A new study has revealed that social distancing during the six weeks of the Covid-19 pandemic has reduced infection rates by up to 45 per cent in Europe, according to the University of Southern Denmark.
“In these smartphone times, we have access to so much data that we can monitor pandemics in a completely new and more accurate way,” Xinhua news agency quoted Francesco Sannino, professor of theoretical physics at the University of Southern Denmark, as saying on Thursday.
Sannino worked on the study in association with colleagues Giacomo Cacciapaglia and Corentin Cot at the University of Lyon in France.
According to the study, the inhabitants of Italy, France, Portugal, and Spain had the lowest mobility, and infection rates fell by an average of 30 per cent during the six weeks monitored.
However, Sweden proved an anomaly.
The Scandinavian country experienced a reduction in the infection rate of the same order of magnitude as Italy, France, Portugal, and Spain, despite having a far more mobile population.
The researchers accounted for the discrepancy by suggesting that a certain degree of social distance consensus must have arisen within the Swedish population.
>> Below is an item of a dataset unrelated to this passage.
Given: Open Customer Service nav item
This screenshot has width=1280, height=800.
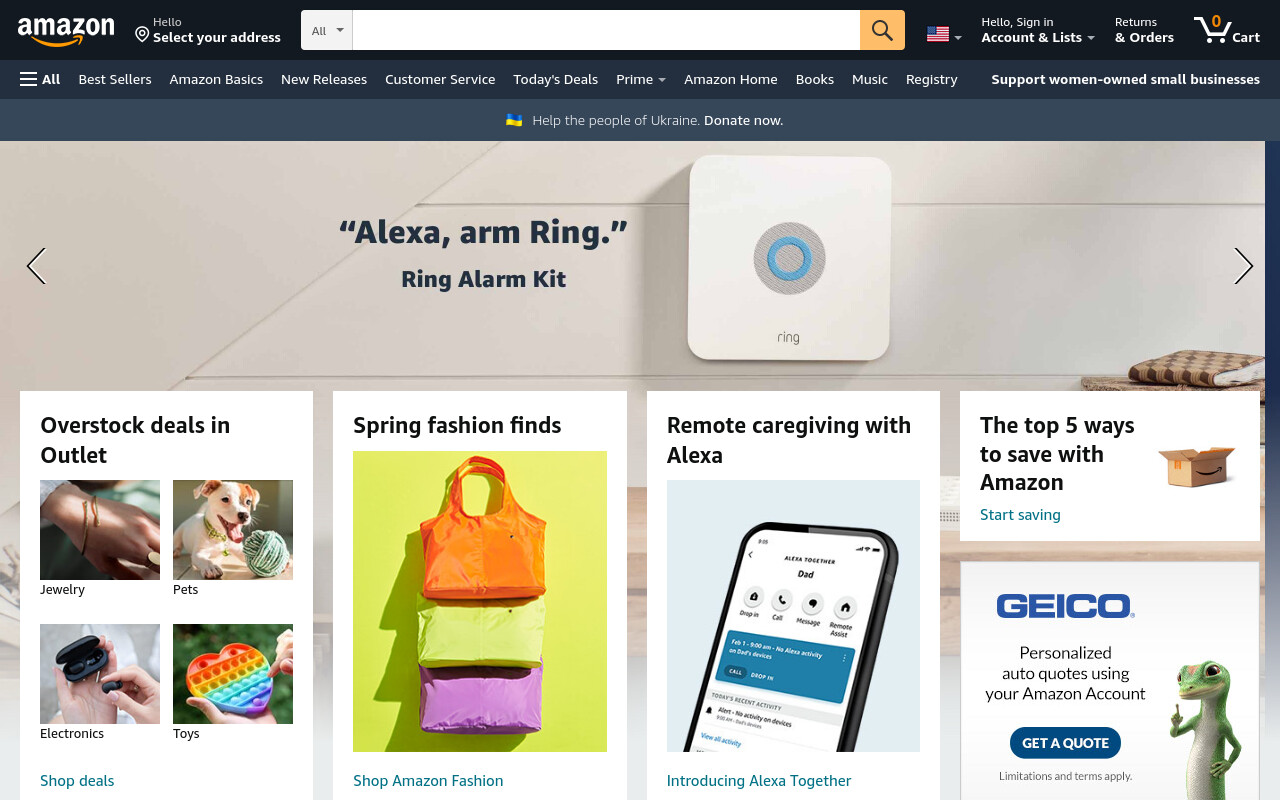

The study warned that though the calculations may show a reduced rate of infection during the six weeks monitored, it does not mean there will be fewer cases of Covid-19.
“The reduction means that the curve for infection cases is longer to reach the maximum, it does not necessarily affect the total number, which is an independent amount.”
Europe has so far registered a total of 3,147,645 coronavirus cases, with 208,549 deaths, according to figures by the European Centre for Disease Prevention and Control.